Солнце спускалось к Чёрным горам, и жара уже не была такой испепеляющей, как в полдень. Филдс не поскупился с оплатой, и теперь им можно было не только перебиться неделю до выплаты Певцу федерального пособия, но и погасить банку в Мэндерсоне часть кредита, взятого на переустройство их лачуги.
Подумав об этом, Певец даже замурлыкал себе под нос припев своей новой песнюшки, но тут мотор всё того же раздолбанного пикапа несколько раз подряд угрожающе чихнул!
– Чёрт, – тихо ругнулся Певец, поспешно сбрасывая скорость. – Ещё не хватало! Каждый раз такая байда.
Кенни хмыкнул, весело глянув на него:
– Дежавю. Это называется дежавю.
Он даже губы трубочкой вытянул на незнакомом слове, засранец.
– Сразу видно, у какого умника в школе был самый высокий балл по английскому, – заметил Певец, гадая, не заглушить ли мотор, чтобы разобраться, что к чему. Фортелями старой колымаги он был сыт по горло. Но теперь рядом сидел Кенни.
– Это французское слово, – ангельским голоском поправил тот и зафыркал, отпрянув, когда Певец со смехом попытался ухватить его за белобрысые вихры. И правда, мелкий засранец. Мелкий, умный, ехидный, любимый.
– А это что ещё за фигня? – оборвав смех, Певец удивлённо повернул голову.
В расщелине между двумя холмами, мелькнувшей и почти тут же скрывшейся из виду, на несколько мгновений показался кто-то. Кто-то, сидящий над упавшей наземь рыжей лошадью.
Ни человек, ни конь не шевелились.
Тревожно переглянувшись с Кенни, Певец окончательно заглушил мотор, одновременно распахивая дверцу:
– Пошли, спросим, чем помочь. Может, там кто-то из наших.
Но это оказался Шульц. Джеки Шульц. Ветер трепал его русые волосы, ерошил тёмную гриву неподвижно лежащего коня, возле которого он сидел, сгорбившись и опустив руки.
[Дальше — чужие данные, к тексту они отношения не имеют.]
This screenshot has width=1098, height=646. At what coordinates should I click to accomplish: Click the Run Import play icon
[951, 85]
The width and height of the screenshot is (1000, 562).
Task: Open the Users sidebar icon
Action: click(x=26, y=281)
Узнав его, Певец не замедлил шага, в отличие от Кенни. Тот сперва и вовсе замер как вкопанный, а потом догнал Певца и дёрнул за локоть:
– Пошли отсюда.
– Правильно, валите, – выпалил Шульц, поднимая голову. Его скуластое лицо было измазано грязными разводами. «Ревел», – понял Певец, нагибаясь и трогая лошадь за шею. Шея была ещё тёплой, ветер продолжал теребить спутанную гриву, и от этого казалось, что конь вот-вот попытается встать. Но нет. Бедная животина была мертва.
– Змея укусила, что ли? – предположил Певец негромко. – Гремучка?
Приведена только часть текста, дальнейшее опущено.